On the floor of the Bryce Jordan Center, THON children and their families shoot their water guns, play games, dance and play, but behind the scenes they took solace in the more relaxed family lounges.
Organizers of the 2013 Interfraternity Council/Panhellenic Dance Marathon provided two of these safe havens for THON families — one in the South Annex, accessible on the ground floor, and another in a quieter upstairs location, Family Relations Captain Lauren Hoyt said.
The family lounges were inaccessible to THON organization members to allow the families to take a break from the chaotic excitement their Penn State friends had to offer on the floor.
“A lot of them are still in treatment and just want a break,” Hoyt (junior-public relations) said.
In the South Annex, the OPPerations Committee divided the room into separate areas for different age groups, while decorating the room to appeal to the kids, Hoyt said.
In the teen-focused area, video games including a Wii were accessible. In other areas, kids could get a peanut butter and jelly sandwich at the new snack bar, play cards or kick back on the couches.
The room also held various activities throughout the day including a parent information session for parents that wished to take a break and learn about THON, she said.
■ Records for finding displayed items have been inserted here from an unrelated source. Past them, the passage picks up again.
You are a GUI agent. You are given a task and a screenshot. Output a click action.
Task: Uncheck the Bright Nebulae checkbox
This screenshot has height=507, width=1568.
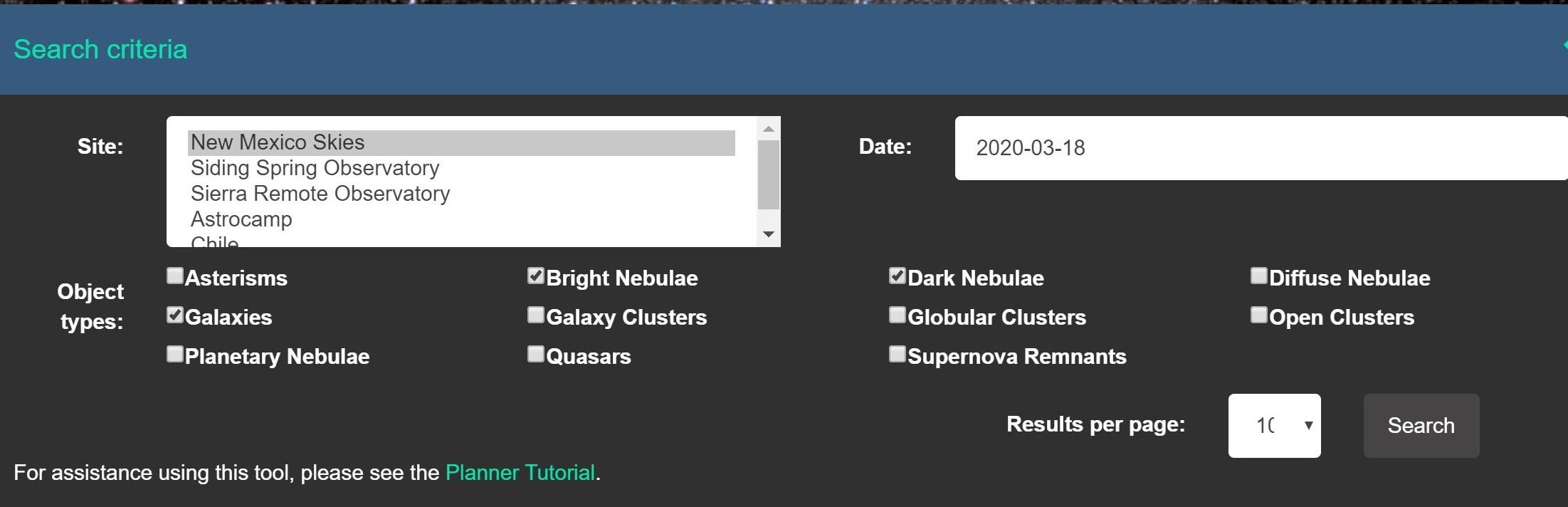click(x=536, y=276)
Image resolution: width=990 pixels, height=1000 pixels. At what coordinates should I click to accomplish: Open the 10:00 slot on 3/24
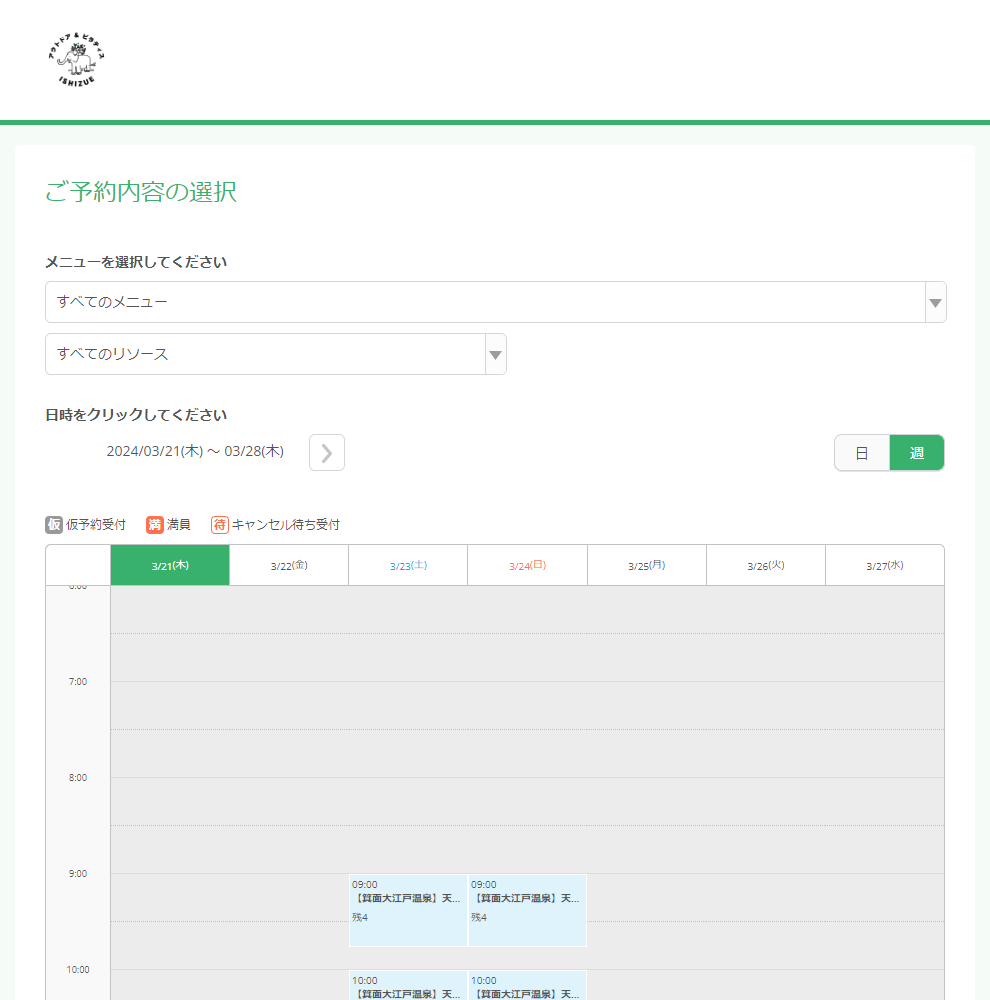pyautogui.click(x=527, y=986)
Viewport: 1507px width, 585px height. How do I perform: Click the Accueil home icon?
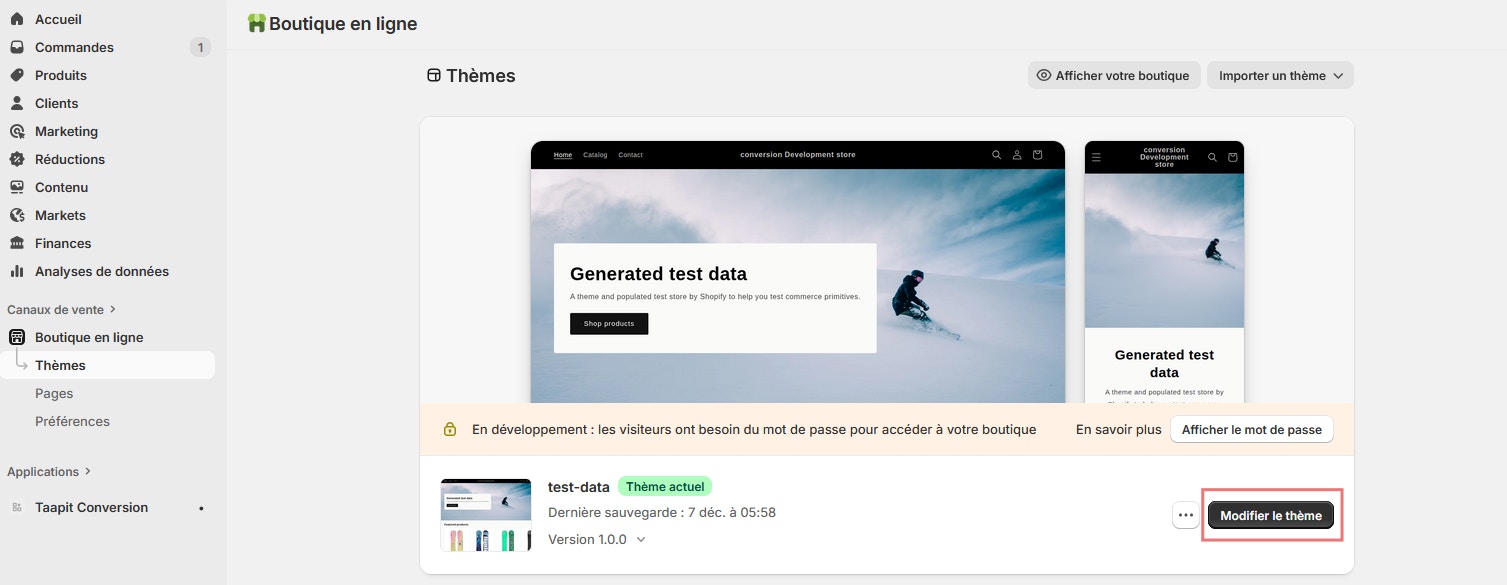point(16,18)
Though the lounges were only accessible to a limited group of people, all different kinds of committee members worked to make the South Annex family lounge possible — from the hospitality committee providing food to the OPPerations committee setting up the decorations and various stations, she said. The rules and regulations committee also worked to make sure the room was safe and that the families had what they needed.
In an even milder environment, the upstairs family lounge served as a haven where families could get away from the rush of the floor and the busy activities of the downstairs lounge, Hoyt said. THON organizers developed this lounge into an even more relaxing area with smaller toys for young children, she said.
Hoyt said families would go back and forth between the lounges and floor as their THON organizations and dancers would often "wear them down."
Another part of the family-oriented behind the scenes of THON was the Inspiration Wall, which included pictures and information from many of the THON children.
Family relations captains put these posters together with the permission and help of the families, though not all families opted to have posters of their child, she said.
Christina Hefferon and Lauren Riley, who raised money to be independent dancers this year but were not selected to dance, were admiring the wall during their 12-hour visit to the floor Saturday morning.
Hefferon (senior-biobehavioral health) said the wall was there to remind dancers why they're dancing — for the kids.
“It makes it more real,” Riley (senior-finance) said.